Lipophosphoglycan-3 protein from Leishmania infantum chagasi plus saponin adjuvant: A new promising vaccine against visceral leishmaniasis

•Leishmania infantum chagasi LPG3 protein is immunogenic in BALB/c model;•LPG3 plus IFA partially protects BALB/c mice against L. infantum chagasi infection;•LPG3 plus saponin induces 98% reduction of BALB/c splenic and hepatic parasitism;•Results using rLPG3 are similar to the results using native LPG3. Visceral leishmaniasis (VL) is a serious neglected tropical disease that affects humans and dogs in urban areas.
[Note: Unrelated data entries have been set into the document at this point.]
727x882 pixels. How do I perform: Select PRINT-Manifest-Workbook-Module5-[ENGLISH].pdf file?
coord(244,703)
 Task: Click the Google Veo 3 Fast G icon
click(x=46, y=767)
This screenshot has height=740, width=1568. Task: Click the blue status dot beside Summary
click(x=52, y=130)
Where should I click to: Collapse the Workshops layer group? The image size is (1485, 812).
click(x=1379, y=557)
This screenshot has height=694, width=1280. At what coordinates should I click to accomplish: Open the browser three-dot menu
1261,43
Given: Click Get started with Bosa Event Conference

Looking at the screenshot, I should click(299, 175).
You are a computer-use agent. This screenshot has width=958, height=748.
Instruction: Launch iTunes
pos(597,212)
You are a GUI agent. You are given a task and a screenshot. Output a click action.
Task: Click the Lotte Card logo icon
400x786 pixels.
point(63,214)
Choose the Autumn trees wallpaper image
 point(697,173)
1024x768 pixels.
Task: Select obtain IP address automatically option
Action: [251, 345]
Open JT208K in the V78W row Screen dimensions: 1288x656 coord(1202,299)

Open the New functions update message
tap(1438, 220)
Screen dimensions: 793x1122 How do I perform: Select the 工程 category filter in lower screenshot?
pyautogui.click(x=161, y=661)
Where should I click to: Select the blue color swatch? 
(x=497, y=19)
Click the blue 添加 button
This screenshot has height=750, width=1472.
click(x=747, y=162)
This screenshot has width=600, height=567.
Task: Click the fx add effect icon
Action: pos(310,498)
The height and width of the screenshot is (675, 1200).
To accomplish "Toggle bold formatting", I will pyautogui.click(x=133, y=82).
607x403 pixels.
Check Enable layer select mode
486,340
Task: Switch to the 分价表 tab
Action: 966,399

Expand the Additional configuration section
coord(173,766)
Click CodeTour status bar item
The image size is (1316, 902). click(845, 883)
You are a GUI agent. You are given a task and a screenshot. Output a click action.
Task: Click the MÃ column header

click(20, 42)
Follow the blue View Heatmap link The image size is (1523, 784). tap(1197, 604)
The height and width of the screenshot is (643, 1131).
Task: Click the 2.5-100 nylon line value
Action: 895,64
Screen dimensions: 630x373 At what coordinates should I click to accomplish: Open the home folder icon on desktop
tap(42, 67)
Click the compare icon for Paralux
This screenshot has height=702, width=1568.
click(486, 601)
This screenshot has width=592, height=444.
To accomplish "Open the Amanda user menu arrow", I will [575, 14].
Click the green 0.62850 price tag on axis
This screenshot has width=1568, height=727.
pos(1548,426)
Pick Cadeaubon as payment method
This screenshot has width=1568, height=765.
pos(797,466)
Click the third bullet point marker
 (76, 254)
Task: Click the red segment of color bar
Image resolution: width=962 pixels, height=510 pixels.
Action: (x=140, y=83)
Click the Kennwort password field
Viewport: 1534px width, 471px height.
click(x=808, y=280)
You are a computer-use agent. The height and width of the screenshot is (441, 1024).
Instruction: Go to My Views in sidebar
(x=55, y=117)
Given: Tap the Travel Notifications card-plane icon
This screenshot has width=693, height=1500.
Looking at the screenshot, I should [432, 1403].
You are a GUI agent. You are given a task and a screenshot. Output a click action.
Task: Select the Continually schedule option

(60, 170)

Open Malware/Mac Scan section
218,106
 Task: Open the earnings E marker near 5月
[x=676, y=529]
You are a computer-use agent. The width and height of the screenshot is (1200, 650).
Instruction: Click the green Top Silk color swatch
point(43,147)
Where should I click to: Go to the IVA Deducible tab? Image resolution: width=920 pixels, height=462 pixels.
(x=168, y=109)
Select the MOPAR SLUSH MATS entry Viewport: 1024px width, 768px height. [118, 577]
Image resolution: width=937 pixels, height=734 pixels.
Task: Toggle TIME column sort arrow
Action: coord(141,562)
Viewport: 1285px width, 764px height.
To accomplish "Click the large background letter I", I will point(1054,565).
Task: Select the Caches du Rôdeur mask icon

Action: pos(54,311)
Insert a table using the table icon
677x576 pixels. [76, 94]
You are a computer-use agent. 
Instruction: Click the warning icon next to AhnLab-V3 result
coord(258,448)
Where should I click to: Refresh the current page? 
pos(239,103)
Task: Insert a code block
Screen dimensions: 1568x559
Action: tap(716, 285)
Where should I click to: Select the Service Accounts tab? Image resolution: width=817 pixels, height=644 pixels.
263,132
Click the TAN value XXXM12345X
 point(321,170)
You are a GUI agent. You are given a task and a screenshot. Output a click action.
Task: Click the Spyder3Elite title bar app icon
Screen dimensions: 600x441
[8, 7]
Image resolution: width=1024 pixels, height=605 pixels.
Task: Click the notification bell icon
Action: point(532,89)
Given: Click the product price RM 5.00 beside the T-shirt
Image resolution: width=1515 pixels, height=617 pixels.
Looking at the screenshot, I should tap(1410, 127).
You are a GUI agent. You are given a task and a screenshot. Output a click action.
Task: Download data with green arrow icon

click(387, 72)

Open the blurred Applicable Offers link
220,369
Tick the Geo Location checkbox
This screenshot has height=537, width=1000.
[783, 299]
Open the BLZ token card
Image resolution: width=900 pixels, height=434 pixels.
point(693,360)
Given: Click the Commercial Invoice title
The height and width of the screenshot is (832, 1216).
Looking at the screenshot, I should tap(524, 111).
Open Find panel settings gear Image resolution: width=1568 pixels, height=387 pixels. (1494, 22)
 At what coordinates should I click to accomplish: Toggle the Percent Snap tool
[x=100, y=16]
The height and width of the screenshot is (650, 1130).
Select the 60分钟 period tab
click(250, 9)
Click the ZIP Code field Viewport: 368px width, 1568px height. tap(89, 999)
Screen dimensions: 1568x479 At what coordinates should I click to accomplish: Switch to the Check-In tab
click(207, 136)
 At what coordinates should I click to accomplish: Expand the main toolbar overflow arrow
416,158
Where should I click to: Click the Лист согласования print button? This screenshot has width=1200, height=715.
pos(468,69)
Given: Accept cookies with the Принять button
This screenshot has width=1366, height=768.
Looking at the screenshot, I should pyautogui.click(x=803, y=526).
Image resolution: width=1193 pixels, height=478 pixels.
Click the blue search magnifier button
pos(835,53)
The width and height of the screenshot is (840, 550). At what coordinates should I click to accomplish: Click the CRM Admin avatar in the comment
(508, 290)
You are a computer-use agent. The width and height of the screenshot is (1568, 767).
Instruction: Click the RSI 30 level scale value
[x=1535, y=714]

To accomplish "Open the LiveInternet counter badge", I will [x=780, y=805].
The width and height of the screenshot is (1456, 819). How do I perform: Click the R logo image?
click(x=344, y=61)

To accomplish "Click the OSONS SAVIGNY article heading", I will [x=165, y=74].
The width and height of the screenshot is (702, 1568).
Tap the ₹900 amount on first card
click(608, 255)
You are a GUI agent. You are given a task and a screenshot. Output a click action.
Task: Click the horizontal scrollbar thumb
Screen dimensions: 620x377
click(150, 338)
There are no vaccines against human VL, and few licensed canine VL vaccines are currently available, which instigates the search for new antigens and vaccine formulations with prophylactic potential against VL in these hosts. In this study, we evaluated the immunization using the native and recombinant Leishmania infantum chagasi (L. chagasi) lipophosphoglycan-3 (LPG3) and the adjuvants saponin (SAP) and incomplete Freund adjuvant (IFA) against L. chagasi infection in BALB/c mice. The native LPG3 vaccine was immunogenic, inducing splenic IFN-γ and IL-10 production, and mixed Th1/Th2 response when associated with IFA. However, only mice vaccinated with LPG3-IFA presented a reduction in the splenic parasite load (96% in comparison to the PBS control group), but without a significant reduction in the hepatic parasitism. On the other hand, mice immunized with the LPG3-SAP vaccine presented a reduction of approximately 98% in both splenic and hepatic parasite load, accompanied by a Th1/Th17 response and IL-10 production by L. chagasi antigen (AgLc)-stimulated splenic cells. Importantly, vaccination with recombinant LPG3 (rLPG3)-SAP presented similar results to the native LPG3-SAP vaccine. Therefore, the rLPG3-SAP vaccine is qualified to be used in future tests in canine and human models, considering the technical and economic advantages of the recombinant protein production compared to the native protein and the results obtained in the murine model.